Regarding d, there is a difference between the echoes of the pulses switched and transmitted from 5 and 6 when received by 2, but 0 when received by antenna 1. In addition, 3 transmitting antennas,
When it is set to 4, even if the waves are received at 1 and 2, all become 0, so it can be seen that the signal is buried in x"')- in FIG. 4d.

The next g and h are very short buried objects or stones, and the distance so far can be found in the same way as the above explanation,
When echoes transmitted from 3 to 6 and dipole antennas are received by 1 and 2, R2/R1 are all 1, so it can be distinguished from cases b or C, and it is clear that this is not a long buried object. I understand.

As explained above, in the present invention, four dipole antennas are arranged on each side of a square with a cross dipole antenna at the center. By alternately switching dipole antennas and using them for transmitting (or receiving) waves, it is possible to emit a single electromagnetic wave pulse underground and receive echoes from the object to be detected. The buried direction, angle, distance, etc. of the antenna are determined, but the means and display method for determining these from the echo information of the receiving antenna are omitted here because they can be achieved by a combination of conventional techniques.

Also, in the above explanation, we have explained the case where the cross dipole antenna is used for wave reception, but if this is used for wave transmission,
Even if four dipole antennas are used for wave reception and the antennas are switched, the purpose can be achieved in exactly the same way, so this explanation is omitted.

As described above, the present invention is capable of distinguishing long buried objects to be detected such as stones and the like, and the direction, angle, and position of the buried objects with respect to the antenna position, without moving the antenna placed on the ground surface. However, if necessary, by moving the antenna to a point obtained by the above methods and repeating this measurement, it is possible to accurately measure the point directly above the buried object as well as the depth of the buried object. , this species is extremely effective as a detection leg.

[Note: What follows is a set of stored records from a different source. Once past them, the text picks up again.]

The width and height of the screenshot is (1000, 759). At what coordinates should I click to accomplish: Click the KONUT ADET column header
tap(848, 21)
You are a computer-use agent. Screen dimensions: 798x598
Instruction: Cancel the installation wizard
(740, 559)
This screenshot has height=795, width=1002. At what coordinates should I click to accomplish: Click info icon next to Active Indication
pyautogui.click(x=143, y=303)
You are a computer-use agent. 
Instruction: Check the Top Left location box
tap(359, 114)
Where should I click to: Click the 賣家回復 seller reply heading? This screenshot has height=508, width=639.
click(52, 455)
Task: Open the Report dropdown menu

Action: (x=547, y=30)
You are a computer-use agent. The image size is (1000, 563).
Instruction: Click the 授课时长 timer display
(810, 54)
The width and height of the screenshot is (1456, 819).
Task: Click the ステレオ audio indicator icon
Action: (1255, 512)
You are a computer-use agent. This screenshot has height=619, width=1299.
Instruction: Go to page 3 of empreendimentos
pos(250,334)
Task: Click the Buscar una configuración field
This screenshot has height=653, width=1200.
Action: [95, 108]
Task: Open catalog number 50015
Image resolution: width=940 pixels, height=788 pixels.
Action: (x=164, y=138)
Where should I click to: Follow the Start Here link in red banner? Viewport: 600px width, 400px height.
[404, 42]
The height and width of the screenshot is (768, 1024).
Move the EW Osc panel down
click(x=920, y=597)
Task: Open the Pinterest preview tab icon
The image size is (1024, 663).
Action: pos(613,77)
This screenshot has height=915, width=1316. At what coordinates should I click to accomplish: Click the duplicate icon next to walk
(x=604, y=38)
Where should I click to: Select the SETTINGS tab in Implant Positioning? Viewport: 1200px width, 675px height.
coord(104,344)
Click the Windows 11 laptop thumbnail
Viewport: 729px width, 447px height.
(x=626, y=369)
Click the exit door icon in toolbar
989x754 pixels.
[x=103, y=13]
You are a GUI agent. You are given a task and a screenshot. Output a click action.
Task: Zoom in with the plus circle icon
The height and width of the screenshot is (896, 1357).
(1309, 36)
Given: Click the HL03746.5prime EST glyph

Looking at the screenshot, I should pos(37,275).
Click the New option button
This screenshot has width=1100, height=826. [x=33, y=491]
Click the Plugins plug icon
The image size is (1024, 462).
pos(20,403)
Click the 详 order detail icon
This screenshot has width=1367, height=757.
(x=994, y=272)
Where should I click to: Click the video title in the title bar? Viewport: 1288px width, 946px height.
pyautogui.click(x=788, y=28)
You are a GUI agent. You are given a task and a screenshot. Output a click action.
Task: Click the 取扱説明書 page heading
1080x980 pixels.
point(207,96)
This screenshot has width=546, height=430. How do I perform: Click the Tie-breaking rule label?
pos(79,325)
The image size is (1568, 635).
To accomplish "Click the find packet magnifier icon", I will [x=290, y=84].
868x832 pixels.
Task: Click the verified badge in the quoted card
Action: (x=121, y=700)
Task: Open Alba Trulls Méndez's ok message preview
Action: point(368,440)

[Brief explanation of the drawing]

FIG. 1 is a block diagram of an antenna used in the present invention, and FIGS. 2 to 4 are diagrams explaining the principle of the present invention. 1.2...Cross dipole antenna, 3-6...
Dipole antenna, 7... Long buried object 8... Ground surface, a-f... Long buried object, g, h... Very short buried object or stone. A of the drawing? Book i (no change in content) - 111 Lower 1 Helmet 2 Figure 7・'' // Helmet 3 Figure Relaxation 4 Procedural amendment (method) Commissioner of the Japan Patent Office 1, request for display of case 1989-189992 2. Title of the invention: Underground buried object detection radar 3. Amendment to the case Patent applicant: 1-19-84 Nishi-Waseda, Shinjuku-ku, Tokyo 160 Japan, February 22, 1982 (Amendment order) (Delivery date) 5. Application to be amended, Clearance #Il, drawings 6, Contents of amendment: Reprint of the application, specification, and drawings (no change in content) 7. Attached list of old documents

Claims (1)

[Claims] With the cross dipole antenna at the center, four dipole antennas are arranged on each side of the square, and each dipole antenna facing the cross dipole antenna is alternately switched for receiving (or transmitting) waves. Transmission (
An underground object detection radar characterized by emitting a single electromagnetic wave pulse underground and receiving echoes from an object to be detected.